A lot of health scams have been coming to officials notice lately; United States Health Care is losing billions of dollars on health frauds by doctors and other medical centre officials. It’s a tempting target for thieves. Medicaid provides service to the poor and Medicare is amedical insurance program for the elderly. Medicaid spends $415 billion a year; Medicare, nearly $600 billion. Total health spending in America is a massive $2.7 trillion, or 17% of GDP. No one knows for sure how much of that is embezzled, but in 2012 Donald Berwick, a former head of the Centres for Medicare and Medicaid Services (CMS), and Andrew Hackbarth of the RAND Corporation, estimated that fraud (and the extra rules and inspections required to fight it) added as much as $98 billion, or roughly 10%, to annual Medicare and Medicaid spending—and up to $272 billion across the entire health system as reported by The Economist.
In Miami a mental-health facility issued bills to Medicare for tens of millions of dollars stating intensive treatment as the reason.
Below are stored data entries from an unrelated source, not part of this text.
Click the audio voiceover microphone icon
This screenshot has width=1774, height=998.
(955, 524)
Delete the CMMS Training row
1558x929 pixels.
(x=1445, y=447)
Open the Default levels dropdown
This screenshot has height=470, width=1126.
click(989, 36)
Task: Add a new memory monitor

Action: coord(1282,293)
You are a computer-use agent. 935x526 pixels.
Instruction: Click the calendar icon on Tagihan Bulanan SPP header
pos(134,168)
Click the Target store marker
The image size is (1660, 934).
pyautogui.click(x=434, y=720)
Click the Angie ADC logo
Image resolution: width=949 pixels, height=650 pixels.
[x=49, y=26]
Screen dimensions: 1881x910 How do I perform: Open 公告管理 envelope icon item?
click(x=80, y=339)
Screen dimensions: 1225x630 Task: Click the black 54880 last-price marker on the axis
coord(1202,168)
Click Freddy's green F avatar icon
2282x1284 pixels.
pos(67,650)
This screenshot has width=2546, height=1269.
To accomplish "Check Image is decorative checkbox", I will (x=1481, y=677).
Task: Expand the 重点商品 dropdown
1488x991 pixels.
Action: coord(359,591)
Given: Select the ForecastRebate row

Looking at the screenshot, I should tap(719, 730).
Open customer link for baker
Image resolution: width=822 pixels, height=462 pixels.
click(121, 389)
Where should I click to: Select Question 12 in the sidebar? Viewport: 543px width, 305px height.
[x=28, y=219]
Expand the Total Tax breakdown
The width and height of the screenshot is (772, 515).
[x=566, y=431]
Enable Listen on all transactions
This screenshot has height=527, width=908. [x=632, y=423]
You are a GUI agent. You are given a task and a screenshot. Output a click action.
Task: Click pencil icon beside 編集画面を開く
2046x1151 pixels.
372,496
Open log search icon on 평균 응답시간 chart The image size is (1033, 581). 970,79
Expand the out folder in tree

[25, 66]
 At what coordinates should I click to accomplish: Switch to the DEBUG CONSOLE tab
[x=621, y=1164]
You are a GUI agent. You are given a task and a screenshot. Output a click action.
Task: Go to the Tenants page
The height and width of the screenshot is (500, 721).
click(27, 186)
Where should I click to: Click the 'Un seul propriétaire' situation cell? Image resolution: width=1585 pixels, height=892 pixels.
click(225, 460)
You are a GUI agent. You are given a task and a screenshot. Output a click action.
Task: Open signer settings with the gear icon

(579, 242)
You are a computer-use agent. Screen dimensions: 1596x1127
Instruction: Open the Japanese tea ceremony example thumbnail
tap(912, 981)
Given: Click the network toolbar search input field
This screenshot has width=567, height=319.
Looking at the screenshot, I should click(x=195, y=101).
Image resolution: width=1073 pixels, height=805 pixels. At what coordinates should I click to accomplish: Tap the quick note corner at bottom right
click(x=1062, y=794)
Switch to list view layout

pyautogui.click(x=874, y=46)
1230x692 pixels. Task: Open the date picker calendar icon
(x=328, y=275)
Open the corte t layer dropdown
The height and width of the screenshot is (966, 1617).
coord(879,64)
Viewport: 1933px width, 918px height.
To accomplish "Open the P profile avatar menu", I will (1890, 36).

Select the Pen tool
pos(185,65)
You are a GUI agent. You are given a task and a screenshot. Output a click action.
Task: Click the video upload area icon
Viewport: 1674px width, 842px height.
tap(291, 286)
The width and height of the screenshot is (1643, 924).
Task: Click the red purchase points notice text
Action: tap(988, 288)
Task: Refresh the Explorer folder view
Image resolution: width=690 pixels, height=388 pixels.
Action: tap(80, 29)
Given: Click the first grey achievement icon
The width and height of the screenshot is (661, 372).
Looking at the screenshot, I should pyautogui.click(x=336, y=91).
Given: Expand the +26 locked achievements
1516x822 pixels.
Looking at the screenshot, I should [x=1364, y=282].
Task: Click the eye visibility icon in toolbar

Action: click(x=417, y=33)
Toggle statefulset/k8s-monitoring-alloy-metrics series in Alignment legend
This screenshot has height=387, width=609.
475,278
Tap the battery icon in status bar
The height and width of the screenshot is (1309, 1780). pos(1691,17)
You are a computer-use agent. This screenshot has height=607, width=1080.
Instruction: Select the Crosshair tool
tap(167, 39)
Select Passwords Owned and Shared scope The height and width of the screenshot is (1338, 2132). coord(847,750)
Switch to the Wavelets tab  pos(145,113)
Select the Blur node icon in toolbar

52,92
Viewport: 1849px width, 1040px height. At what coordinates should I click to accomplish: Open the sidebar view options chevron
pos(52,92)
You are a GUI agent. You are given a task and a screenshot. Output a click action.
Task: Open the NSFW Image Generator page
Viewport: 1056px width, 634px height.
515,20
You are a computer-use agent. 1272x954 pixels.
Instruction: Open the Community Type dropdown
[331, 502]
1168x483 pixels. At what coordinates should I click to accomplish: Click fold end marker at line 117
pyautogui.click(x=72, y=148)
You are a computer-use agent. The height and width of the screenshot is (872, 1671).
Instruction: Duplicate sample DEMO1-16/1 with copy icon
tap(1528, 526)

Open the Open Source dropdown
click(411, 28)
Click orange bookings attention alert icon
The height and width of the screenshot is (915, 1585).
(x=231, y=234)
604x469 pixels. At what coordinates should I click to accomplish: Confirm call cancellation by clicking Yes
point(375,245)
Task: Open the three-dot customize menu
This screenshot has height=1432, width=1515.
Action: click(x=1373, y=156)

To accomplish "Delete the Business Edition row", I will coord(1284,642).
In reality it just involved moving people to different location; some patients suffered from severe dementia and could not communicate.
In LA officials nabbed a doctor who collected $23 million for a 1000 power wheelchairs and equipments that his patients never needed and very often he never even provided them with it.
In Michigan, a physician bargained unnecessary painkillers in return for the patients ID’s so that he could show false bills on their names. Even when the patients did not want to participate any longer, he threatened to cut them off from the painkillers, to which they were addicted.
The Justice Department, after conducting an 8 year long campaign, has charged 243 people with the amount of $712 million in false billings to Medicare and Medicaid. The Government had been secretly checking up on doctors, nurses, providers of psychotherapy, home care, drugs, physical therapy and medical equipment.
FBI director James Comey stated that if one wants to find criminals one should follow the money, and in this case money was followed to the criminals who were attracted to attracted to doctor’s offices, to clinics, to hospitals, to nursing homes in search of what they viewed as an ATM, an ATM that was a freebie to them but is actually filled with taxpayers’ money.
This fraud is spread out all over the U.S, including Miami, Houston, Dallas, Los Angeles, New York, New Orleans, Detroit etc.
The Washington Post report stated that a power wheelchair scam netted fraudulent substantial amounts of the programs money over 15 years. A $205 million scam was carried out by a Miami health care official, who was nabbed and sentenced to jail for 50 years.
A “strike force” was put together by the Government in 2007, which focuses on health care fraud. It has charged 2,300 people for scams worth $7 billion. Its efforts have expanded under the Affordable Care Act which provided $305 million.
Many of these cases involved patients being in on the scams by receiving kickback of some sort.